Was the damage caused by the breach? There are many similarities here to that of many other torts i.e. damage is only recoverable if it is directly linked to the defendants actions or omissions, this is all an evidential matter and causes the courts no disconcerting problems.
At the beginning of this paper it was made clear that there were four elements that the claimant needed to prove. It has become apparent that the real problems for the courts are contained in 'does the statute give rise to an action for damages?',. In light of this it seems obvious that forecasting a remedy is difficult with any degree of precision. In Ex parte Island Records Lord Denning thought that : 'The dividing line between the pro-cases and the contra-cases is so blurred and ill-defined that you might as well toss a coin in order to decide it'. There may be a glimmering light at the end of the tunnel though because courts are now able to refer to Hansard, as some parliamentary intent may be gained from the parliamentary debate leading up to it.
Discretion for the courts with relation to deciding what constitutes a class also creates a conflict between cases hence increasing the confusion (except in industrial safety statutes).

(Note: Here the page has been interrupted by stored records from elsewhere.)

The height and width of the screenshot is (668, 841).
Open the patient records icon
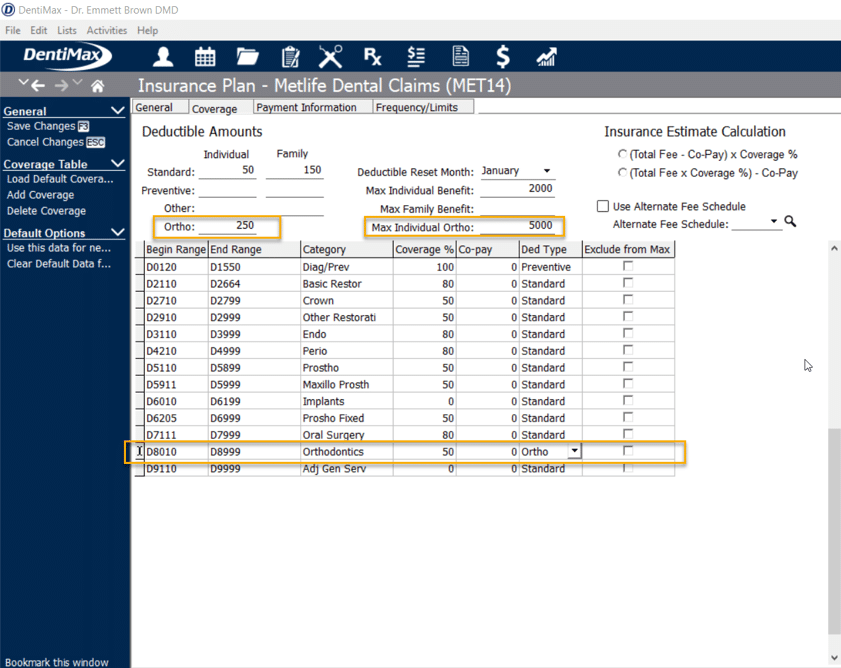pyautogui.click(x=162, y=57)
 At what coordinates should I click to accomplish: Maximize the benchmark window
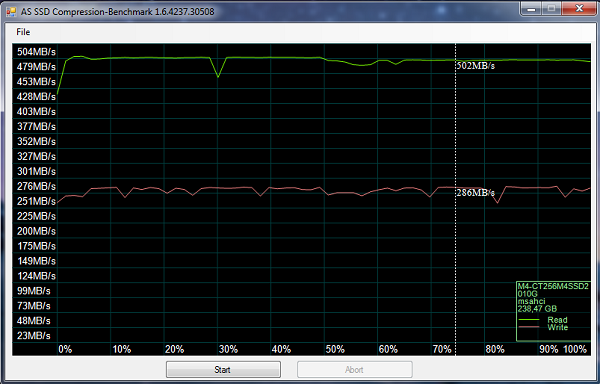click(x=551, y=8)
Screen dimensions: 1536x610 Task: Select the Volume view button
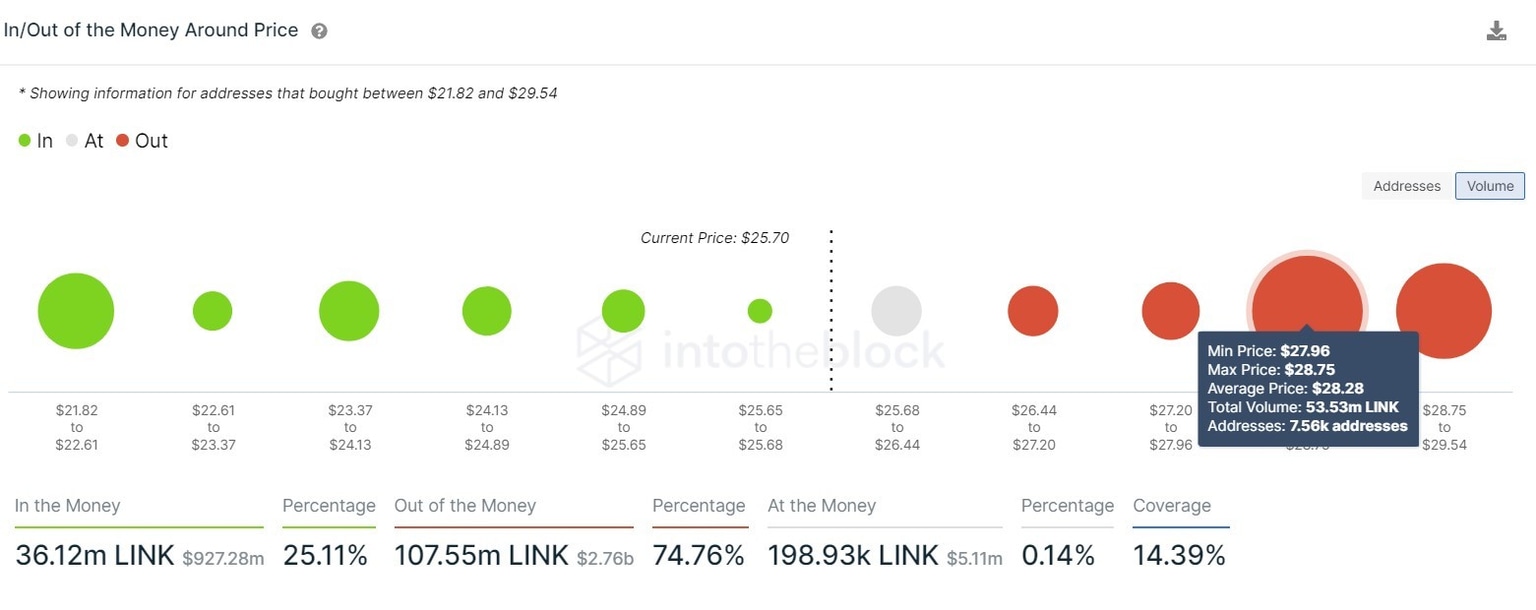click(1490, 186)
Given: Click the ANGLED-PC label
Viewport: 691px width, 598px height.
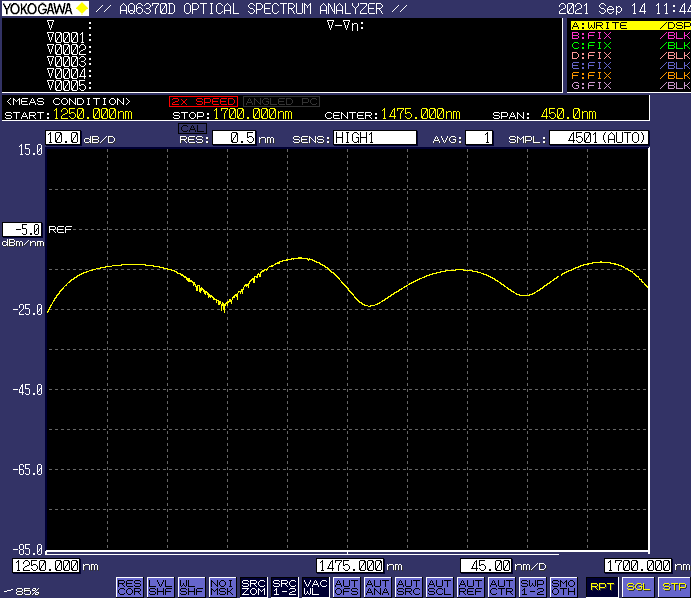Looking at the screenshot, I should [282, 101].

I believe that taking all of this relevant English cases into account I can see that for now at least, the uncertainty and confusion and also the lack of principles and rationale n these matters is destined to continue! The other three criteria, once the precise duty has been established are very similar to that of negligence, hence have many authorities, principles and rationale and rarely cause the courts problems.

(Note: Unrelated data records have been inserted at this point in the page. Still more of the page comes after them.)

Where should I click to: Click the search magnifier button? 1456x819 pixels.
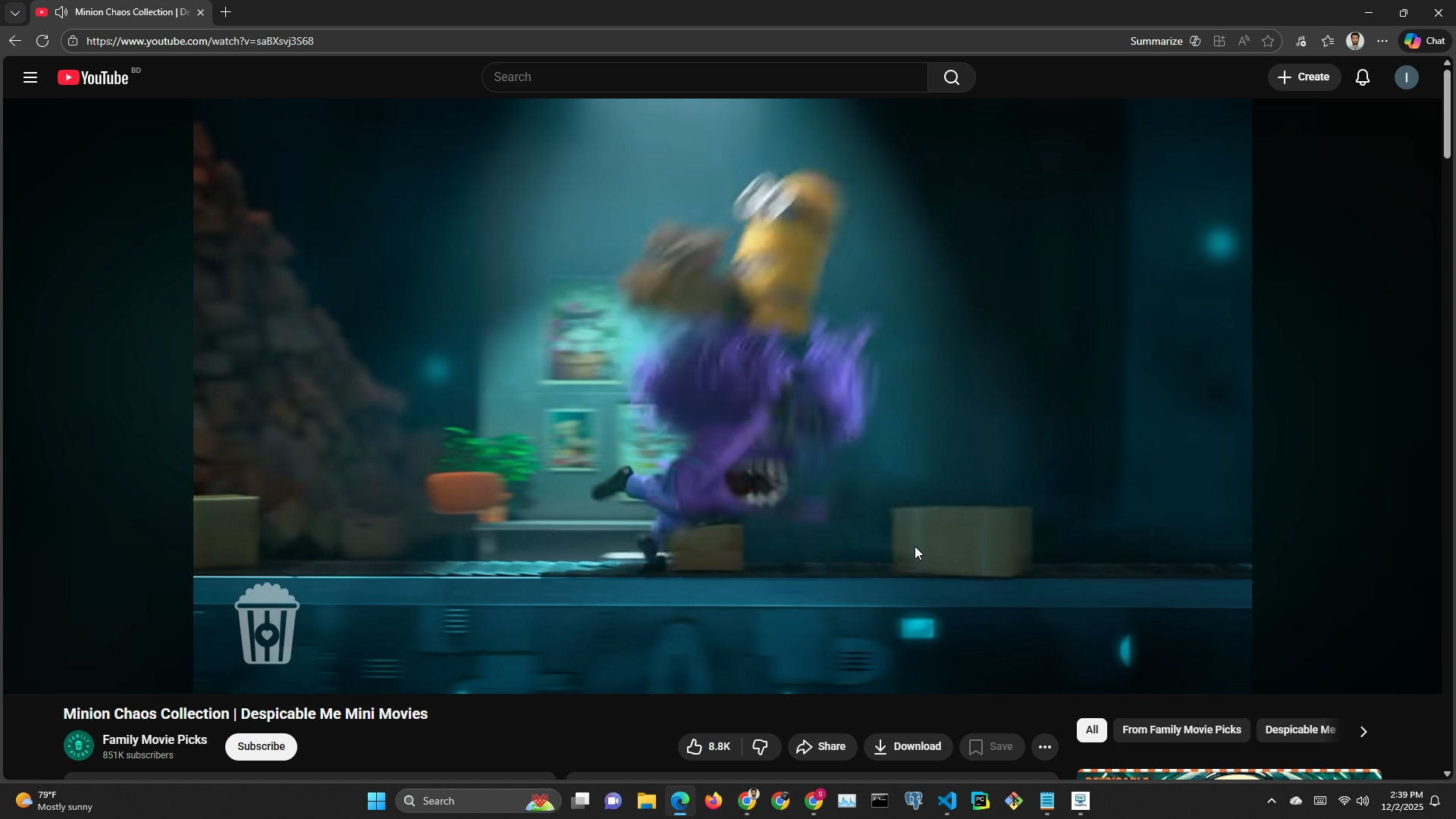[951, 77]
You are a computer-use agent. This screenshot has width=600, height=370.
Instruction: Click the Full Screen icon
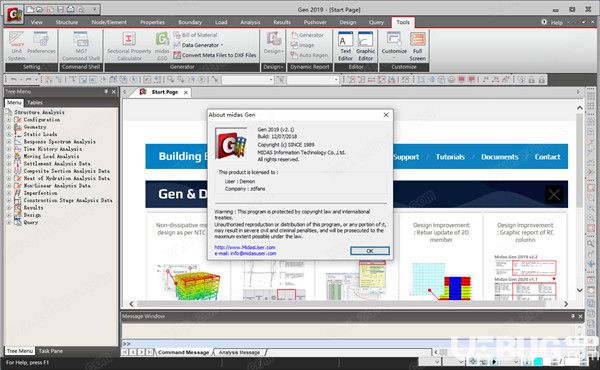click(417, 46)
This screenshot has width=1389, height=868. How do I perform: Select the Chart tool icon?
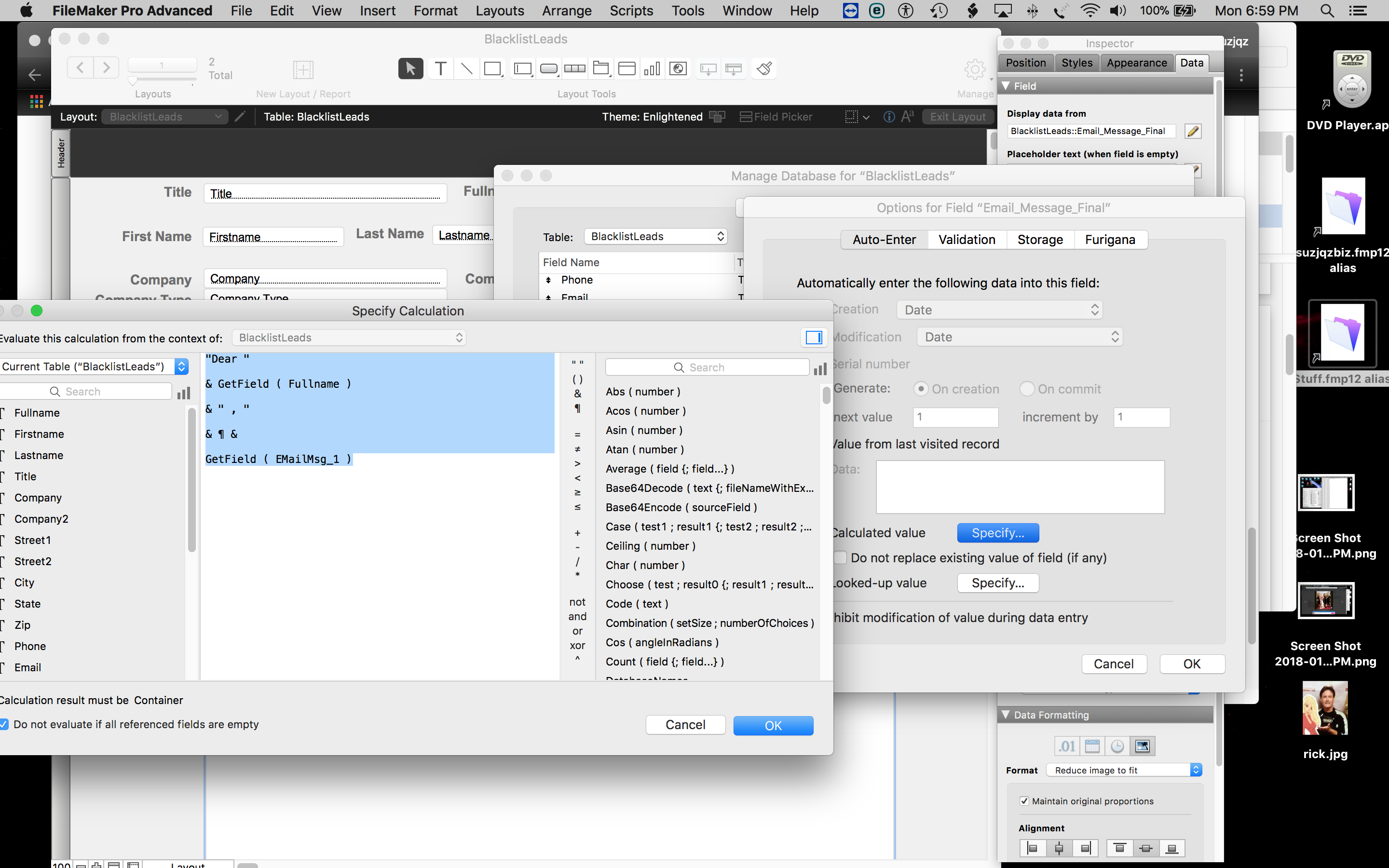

One starts with the presumption … that where an Act creates an obligation, and enforces the performance in a specified manner … that performance cannot be enforced in any other manner … there are two classes of exception to this general rule. The first is where on the true construction of the Act it is apparent that the obligation or prohibition was imposed for the benefit or protection of a particular class of individuals, as in the case of the Factories Acts and similar legislation … The second exception is where the statute creates a public right … and a particular member of the public suffers …particular, direct and substantial damage other and different from that which is common to the rest of the public.